When the grey-hat hacker who calls himself Alif, living in an unnamed city in an unnamed Emirate, comes into possession of a book called The Thousand and One Days, his life suddenly becomes far more exciting than he would like. He, and his childhood friend, Dina, find themselves on the run and enter into a world of shadowy State security agencies, djinn, hidden cities and quantum computing.
It took me nearly half the book before I started warming up to it. This is because (and I appreciate that this is a failing on my part) I have trouble with books where I dislike the characters, especially the protagonist. And Alif starts here as very unlikeable. Shallow, entitled and whiny, it’s not until he’s pulled out of his comfortable world and gets properly stuck into his Hero’s Journey that he starts to become tolerable, as the plot also starts to speed up.

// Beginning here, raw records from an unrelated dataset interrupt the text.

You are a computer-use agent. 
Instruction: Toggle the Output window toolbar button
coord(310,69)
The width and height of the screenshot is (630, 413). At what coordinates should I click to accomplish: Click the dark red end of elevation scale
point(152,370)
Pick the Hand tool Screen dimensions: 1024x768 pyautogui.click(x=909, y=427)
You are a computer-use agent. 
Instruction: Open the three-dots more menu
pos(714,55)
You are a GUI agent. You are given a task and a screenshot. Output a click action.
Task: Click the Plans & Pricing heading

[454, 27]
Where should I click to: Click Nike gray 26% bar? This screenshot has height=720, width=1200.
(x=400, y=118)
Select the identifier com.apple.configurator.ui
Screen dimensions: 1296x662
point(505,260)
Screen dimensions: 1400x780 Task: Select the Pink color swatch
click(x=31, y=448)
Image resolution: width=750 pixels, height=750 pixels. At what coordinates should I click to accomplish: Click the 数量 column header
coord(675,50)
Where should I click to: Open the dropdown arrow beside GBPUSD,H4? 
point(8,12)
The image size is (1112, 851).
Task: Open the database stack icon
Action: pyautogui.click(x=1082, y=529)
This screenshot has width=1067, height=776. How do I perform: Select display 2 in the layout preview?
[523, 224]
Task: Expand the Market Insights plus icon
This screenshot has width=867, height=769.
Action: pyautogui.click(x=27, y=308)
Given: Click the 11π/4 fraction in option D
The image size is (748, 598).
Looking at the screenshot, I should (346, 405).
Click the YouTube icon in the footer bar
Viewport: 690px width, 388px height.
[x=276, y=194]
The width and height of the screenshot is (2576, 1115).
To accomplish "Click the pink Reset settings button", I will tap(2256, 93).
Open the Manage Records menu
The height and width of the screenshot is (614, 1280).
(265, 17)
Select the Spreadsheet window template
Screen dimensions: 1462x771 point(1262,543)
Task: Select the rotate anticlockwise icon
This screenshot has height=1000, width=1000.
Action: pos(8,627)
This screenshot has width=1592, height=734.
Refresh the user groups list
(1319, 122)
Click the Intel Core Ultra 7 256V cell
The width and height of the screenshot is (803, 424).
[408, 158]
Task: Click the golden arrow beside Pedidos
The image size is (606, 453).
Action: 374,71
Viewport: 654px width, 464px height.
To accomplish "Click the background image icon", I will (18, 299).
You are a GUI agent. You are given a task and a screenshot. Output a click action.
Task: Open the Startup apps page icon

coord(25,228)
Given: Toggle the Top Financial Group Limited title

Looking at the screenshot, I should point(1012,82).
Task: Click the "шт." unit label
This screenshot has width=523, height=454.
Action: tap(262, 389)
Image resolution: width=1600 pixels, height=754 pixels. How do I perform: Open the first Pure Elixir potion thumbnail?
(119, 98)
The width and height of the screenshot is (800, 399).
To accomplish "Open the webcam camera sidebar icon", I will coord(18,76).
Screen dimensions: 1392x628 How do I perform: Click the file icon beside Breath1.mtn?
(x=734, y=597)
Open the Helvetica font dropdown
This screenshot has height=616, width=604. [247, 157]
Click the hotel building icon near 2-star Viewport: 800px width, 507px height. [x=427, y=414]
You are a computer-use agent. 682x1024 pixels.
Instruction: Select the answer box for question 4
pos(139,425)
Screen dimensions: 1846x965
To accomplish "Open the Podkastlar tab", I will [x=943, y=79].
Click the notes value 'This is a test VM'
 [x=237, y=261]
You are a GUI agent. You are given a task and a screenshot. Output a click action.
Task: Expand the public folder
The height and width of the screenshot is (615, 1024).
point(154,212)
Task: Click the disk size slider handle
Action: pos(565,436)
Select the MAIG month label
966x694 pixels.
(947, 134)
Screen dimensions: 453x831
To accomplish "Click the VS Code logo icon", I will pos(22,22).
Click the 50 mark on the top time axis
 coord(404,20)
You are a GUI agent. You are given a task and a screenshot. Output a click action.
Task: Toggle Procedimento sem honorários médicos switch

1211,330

A lot of this starts because the woman that Alif (thinks he) loves rejects him so rather than spending some time crying and then getting on with his life, he decides to build a surveillance system that will wipe him from her electronic life, so that she never has to encounter him again. Uh huh, that’s a normal way to process a breakup, sure.
As someone who writes software for a living, I always wince a bit when any sort of computing (especially hacking) happens in popular culture, as they inevitably get it hilariously wrong. But thinking of this as cyberpunk sort of eased the pain of that, since that’s supposed to all be metaphorical and I just sort of glazed over that.
One thing I did really like about this book was how it portrayed the messiness of revolutions. The way that idealism and mob rule are all tangled up and can’t be easily separated. And what do you do once you’ve started a revolution? Especially one where you can’t even steer it, never mind control it. That sense of powerlessness and things spinning out of control was nicely handled.
So an interesting book, and one that evokes the deep history and conflicted present of the Middle East. I struggled with this, and still don’t really understand what happened at the climax or what Farakhuaz was or how the magic computer was even supposed to metaphorically work. So this didn’t really work for me, but gets pulled up for its setting and the delicious writing.